GOAL: Print the lines of the entries below exactly as they stand, starting with the line containing "Given: Click the" and going on through the line containing "Action: pos(364,508)". Include both of those lines and nothing else.

=== EXERCISE INPUT ===

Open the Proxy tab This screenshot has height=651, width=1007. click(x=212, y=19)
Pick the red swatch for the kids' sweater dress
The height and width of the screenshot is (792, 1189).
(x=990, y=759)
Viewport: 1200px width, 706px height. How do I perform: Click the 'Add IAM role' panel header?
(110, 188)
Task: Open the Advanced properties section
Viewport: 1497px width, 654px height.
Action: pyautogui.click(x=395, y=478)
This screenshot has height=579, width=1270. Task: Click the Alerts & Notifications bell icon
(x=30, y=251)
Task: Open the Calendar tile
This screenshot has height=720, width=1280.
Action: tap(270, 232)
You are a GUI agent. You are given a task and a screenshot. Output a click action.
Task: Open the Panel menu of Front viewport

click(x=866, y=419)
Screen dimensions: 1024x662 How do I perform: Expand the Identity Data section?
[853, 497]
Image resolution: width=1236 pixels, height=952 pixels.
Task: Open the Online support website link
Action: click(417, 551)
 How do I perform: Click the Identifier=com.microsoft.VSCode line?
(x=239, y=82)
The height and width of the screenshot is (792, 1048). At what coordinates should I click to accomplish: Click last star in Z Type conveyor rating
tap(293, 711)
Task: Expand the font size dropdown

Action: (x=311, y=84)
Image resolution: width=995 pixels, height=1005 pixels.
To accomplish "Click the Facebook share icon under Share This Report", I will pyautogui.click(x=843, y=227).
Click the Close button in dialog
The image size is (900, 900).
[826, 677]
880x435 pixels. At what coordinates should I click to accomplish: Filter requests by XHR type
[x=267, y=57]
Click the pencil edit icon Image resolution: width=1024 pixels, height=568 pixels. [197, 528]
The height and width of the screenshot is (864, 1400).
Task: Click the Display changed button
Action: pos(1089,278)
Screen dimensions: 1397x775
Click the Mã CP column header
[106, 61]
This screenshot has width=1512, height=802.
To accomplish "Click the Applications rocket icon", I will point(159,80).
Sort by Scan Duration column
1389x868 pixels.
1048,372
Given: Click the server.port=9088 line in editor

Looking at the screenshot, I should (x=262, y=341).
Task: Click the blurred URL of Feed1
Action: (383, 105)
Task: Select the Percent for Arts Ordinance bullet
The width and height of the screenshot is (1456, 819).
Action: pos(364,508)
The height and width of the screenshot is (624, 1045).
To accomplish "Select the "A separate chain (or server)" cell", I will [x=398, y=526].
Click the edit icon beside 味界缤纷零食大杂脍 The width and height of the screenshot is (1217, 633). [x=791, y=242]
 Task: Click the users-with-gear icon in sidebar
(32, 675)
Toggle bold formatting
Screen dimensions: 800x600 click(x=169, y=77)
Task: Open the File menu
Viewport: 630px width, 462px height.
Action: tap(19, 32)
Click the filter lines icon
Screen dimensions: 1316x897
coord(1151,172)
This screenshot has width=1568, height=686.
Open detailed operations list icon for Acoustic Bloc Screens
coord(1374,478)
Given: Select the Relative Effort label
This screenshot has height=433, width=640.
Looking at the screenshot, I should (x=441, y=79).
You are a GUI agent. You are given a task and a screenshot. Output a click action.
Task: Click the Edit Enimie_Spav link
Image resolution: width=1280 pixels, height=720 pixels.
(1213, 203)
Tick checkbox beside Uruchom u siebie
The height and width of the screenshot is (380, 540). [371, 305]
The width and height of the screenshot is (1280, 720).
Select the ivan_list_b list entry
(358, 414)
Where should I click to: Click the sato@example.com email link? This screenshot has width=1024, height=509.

===

SOLUTION FOR THIS EXERCISE:
Given: Click the server.port=9088 line in editor

Looking at the screenshot, I should (x=262, y=341).
Task: Click the blurred URL of Feed1
Action: (383, 105)
Task: Select the Percent for Arts Ordinance bullet
The width and height of the screenshot is (1456, 819).
Action: pos(364,508)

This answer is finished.